◆ Data to process:
########################################

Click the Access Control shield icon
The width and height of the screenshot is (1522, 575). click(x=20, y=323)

########################################

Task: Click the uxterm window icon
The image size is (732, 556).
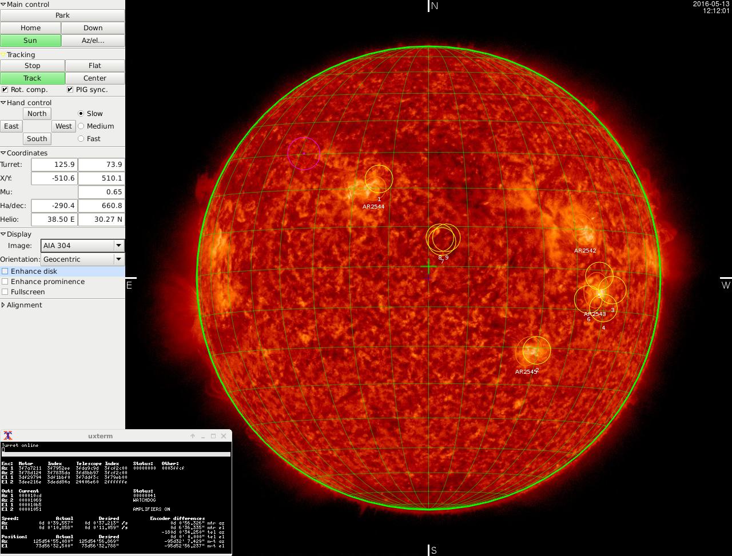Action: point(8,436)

########################################

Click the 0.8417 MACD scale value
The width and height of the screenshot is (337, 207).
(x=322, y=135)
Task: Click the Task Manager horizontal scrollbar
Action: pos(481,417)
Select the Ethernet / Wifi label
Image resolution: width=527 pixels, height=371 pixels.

########################################

◆ Exercise aim:
From the data above, return every line from the line that has "Select the Ethernet / Wifi label" up to and including the line that has "Image resolution: width=527", exactly.

◆ Task solution:
Select the Ethernet / Wifi label
Image resolution: width=527 pixels, height=371 pixels.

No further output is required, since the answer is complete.